> The records
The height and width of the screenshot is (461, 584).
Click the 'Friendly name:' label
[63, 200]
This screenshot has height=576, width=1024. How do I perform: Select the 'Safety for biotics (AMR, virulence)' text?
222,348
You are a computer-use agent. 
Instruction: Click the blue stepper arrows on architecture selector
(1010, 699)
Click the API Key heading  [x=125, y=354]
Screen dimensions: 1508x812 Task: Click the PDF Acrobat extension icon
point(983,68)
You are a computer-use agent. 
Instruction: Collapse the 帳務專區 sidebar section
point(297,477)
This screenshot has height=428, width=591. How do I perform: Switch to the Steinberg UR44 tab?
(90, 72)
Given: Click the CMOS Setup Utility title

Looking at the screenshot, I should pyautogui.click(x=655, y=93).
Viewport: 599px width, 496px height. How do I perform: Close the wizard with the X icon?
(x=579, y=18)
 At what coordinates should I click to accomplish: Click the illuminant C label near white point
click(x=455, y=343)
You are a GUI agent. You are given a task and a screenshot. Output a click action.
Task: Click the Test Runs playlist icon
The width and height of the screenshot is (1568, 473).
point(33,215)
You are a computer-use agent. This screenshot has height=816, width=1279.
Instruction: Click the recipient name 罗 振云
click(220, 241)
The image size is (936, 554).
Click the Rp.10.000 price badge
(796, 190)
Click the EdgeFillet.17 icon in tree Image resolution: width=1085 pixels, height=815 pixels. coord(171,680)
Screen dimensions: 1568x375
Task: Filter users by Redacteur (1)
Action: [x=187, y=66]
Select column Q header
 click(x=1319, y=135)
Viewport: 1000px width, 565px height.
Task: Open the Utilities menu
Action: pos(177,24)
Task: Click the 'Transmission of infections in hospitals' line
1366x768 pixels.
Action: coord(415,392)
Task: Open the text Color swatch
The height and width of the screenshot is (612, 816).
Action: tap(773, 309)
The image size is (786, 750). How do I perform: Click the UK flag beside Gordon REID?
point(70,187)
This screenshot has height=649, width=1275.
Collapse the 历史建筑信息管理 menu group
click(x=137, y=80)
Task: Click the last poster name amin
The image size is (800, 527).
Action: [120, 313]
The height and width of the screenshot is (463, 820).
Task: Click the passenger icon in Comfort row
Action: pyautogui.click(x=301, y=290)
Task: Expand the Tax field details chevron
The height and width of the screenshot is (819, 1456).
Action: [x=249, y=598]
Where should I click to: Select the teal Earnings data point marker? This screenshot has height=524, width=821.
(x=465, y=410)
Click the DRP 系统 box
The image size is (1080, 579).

> Your task
Determine how many lines of the records contain the word "agent". Reply with the number by itself.

> Your response
4